MIX is a nonprofit organization created to increase the financial transparency and therefore accountability of microfinance organizations. MIX Market is its Web-based information platform, which collects information from more than 1,000 such institutions, including their financial data, audited results and data relating to their social impact (such as the percentage of women borrowers). Microfinance institutions that join make information about their activities public and can compare their performance with that of similar organizations. Since MIX is a widely referenced resource, it must strive to be sure the information is as clean as possible. The IT challenge for MIX was to efficiently collect and manage data from an increasing number of institutions in a way that would make it easy for these institutions (usually located in environments whose IT resources, including Internet connectivity, are limited) to provide this information. Because of its “double bottom line” approach (incorporating nonfinancial and social impact measures as well as the traditional financial approach), MIX has to collect and aggregate a wide set of data.
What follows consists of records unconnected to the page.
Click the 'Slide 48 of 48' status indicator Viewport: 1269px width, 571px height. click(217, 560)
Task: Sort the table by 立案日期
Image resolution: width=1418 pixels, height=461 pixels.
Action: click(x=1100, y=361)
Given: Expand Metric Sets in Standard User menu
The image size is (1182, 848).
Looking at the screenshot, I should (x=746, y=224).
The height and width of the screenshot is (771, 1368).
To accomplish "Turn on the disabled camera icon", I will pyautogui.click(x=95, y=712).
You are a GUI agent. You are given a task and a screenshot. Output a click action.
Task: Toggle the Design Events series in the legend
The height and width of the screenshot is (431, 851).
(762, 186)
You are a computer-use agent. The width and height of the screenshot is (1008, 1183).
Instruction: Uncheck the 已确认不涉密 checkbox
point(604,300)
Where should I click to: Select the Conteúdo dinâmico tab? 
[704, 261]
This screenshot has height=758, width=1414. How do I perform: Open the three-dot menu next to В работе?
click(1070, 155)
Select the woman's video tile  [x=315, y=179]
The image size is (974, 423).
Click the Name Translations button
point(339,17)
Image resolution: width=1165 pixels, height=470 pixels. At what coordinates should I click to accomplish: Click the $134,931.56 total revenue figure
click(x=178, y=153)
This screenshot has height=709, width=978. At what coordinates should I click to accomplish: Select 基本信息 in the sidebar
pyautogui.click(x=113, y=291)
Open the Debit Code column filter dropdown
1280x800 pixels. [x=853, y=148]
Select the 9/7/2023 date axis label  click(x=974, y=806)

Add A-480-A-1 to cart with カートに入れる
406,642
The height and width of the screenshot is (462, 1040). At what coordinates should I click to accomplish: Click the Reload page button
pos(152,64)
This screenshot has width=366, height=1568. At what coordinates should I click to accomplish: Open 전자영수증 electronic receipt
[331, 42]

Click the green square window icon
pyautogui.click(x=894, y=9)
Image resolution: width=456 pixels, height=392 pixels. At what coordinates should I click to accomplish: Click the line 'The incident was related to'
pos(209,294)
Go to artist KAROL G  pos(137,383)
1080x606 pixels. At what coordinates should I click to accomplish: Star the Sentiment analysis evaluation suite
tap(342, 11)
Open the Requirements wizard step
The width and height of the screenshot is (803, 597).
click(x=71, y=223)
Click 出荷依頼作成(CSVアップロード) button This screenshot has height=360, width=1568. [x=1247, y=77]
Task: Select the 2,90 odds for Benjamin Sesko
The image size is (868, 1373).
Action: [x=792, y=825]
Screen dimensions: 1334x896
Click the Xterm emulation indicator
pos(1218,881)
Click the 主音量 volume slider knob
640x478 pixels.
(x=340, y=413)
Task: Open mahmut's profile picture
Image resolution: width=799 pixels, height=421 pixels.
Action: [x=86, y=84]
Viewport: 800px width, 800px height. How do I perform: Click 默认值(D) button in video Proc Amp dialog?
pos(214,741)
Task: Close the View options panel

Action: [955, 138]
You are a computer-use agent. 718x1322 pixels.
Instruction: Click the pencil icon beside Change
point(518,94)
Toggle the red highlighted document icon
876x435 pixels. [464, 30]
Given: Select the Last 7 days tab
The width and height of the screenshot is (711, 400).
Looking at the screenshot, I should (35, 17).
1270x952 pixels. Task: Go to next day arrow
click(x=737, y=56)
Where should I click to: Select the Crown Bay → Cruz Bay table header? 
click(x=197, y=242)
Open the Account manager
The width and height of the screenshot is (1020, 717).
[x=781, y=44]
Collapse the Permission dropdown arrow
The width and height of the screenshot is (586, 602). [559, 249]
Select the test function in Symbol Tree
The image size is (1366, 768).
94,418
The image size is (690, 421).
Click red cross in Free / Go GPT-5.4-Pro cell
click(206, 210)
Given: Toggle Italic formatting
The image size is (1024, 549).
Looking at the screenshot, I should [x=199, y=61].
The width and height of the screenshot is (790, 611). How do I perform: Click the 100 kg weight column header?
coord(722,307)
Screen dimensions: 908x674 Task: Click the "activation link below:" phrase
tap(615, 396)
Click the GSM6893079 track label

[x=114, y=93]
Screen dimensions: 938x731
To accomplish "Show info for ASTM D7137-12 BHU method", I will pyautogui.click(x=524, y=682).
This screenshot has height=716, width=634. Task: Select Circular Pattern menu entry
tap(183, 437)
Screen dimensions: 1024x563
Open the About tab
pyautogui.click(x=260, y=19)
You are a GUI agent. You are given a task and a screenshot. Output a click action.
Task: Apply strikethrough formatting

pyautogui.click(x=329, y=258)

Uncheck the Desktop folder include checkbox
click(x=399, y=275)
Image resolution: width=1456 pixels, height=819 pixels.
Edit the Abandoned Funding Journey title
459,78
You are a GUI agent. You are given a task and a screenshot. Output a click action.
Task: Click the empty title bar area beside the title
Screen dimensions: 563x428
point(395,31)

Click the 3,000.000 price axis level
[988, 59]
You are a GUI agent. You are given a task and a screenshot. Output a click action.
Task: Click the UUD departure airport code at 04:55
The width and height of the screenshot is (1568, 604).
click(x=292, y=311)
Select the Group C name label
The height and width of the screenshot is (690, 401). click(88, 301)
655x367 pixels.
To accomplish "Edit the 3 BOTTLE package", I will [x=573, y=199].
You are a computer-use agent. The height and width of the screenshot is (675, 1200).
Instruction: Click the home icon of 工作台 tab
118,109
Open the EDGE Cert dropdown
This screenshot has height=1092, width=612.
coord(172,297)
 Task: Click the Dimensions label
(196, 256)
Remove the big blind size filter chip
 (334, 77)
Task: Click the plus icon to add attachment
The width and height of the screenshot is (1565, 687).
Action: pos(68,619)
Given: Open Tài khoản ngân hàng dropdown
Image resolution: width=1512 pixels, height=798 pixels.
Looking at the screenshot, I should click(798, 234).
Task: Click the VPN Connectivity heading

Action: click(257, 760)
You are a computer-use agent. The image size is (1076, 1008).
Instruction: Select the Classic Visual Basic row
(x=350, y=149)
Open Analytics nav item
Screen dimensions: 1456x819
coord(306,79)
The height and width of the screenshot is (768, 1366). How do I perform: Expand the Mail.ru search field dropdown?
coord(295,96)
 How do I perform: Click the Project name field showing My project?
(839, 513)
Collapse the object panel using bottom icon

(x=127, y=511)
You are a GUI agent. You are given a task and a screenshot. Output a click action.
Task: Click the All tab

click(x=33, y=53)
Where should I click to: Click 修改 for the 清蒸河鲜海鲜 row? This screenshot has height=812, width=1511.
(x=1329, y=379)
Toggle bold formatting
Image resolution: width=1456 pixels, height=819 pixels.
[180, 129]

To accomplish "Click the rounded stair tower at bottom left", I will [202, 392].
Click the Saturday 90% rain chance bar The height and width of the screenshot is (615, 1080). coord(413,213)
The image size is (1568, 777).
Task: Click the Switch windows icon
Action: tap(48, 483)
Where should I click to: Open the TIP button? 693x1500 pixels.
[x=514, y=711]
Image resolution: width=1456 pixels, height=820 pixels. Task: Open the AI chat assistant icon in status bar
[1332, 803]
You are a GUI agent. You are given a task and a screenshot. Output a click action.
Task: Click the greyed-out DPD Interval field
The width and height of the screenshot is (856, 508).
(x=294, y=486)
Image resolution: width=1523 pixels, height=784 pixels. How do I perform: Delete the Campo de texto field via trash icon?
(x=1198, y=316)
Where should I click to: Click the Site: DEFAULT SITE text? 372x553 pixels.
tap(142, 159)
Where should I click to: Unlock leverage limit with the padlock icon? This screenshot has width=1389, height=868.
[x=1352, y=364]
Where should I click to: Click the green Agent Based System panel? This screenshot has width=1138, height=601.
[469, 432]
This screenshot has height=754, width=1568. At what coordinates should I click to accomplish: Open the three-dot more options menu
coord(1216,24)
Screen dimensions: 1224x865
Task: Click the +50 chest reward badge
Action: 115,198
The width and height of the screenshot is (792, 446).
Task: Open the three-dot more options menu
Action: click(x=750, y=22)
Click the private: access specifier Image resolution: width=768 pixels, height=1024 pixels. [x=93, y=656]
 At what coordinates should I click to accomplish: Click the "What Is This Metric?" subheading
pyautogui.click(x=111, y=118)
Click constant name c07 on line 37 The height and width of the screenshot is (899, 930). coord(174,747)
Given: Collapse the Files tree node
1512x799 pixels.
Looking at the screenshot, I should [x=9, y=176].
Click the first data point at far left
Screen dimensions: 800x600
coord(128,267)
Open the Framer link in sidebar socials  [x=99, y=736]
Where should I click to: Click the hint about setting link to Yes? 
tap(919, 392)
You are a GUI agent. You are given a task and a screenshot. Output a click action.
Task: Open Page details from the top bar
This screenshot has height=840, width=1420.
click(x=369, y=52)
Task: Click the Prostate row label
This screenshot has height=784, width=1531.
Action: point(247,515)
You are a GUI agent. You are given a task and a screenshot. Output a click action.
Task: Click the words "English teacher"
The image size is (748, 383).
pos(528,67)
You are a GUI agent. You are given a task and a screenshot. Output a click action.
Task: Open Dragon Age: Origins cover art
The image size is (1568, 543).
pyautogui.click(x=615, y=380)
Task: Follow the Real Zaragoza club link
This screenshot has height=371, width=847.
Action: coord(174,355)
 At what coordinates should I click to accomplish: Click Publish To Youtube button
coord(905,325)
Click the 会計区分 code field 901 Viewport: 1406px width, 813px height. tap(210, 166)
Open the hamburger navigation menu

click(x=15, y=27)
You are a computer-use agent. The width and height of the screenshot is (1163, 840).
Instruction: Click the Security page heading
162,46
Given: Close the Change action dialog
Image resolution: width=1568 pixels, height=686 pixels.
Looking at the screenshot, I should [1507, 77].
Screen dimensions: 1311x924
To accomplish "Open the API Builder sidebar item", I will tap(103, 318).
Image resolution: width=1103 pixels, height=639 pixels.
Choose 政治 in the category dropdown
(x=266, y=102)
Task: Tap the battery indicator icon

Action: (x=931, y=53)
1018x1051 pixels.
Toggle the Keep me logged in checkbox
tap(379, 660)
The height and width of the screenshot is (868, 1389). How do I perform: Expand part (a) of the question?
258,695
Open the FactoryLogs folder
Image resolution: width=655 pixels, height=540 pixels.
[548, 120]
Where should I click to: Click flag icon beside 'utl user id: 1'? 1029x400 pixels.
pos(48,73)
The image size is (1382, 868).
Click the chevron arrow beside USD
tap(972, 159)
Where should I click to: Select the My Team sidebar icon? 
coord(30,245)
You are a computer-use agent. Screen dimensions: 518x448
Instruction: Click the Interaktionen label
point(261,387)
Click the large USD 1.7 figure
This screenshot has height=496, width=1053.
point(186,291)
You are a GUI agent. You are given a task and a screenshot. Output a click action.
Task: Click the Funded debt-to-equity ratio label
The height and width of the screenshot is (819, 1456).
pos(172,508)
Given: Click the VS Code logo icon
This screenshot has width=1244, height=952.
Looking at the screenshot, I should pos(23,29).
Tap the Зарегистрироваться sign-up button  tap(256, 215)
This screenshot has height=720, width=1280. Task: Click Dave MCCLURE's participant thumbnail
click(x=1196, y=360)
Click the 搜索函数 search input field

Moreover, MIX needed to blend new information with the considerable store of information it had already collected and to establish systems that would enable it to easily extend and expand the data it collects from institutions as requirements evolve. XBRL is well-suited to this task.

Since a microfinance institution may have sporadic and slow access to the Web, using spreadsheets with XBRL tags turned out to be the best approach for them to communicate with MIX. Spreadsheets, for all their shortcomings, are universally used and an easy extension of the systems and methods these institutions are already using. XBRL makes it possible to maintain accuracy of data pulled from spreadsheets into MIX’s systems. It does not matter how the filing institution decides to structure its spreadsheet – say, whether it adds rows or columns – since each piece of data is tagged and therefore always “knows,” for example, that it is the “total assets” figure for year-end 2006. Since MIX uses a microfinance-specific version of the International Financial Reporting System (IFRS) taxonomy, the accounting data adheres to a broadly supported standard. Because XBRL is extensible, it enables MIX to add its own taxonomy for social reporting metrics. Extensibility facilitates the evolution of the information MIX collects and allows it to make apples-to-apples comparisons over time.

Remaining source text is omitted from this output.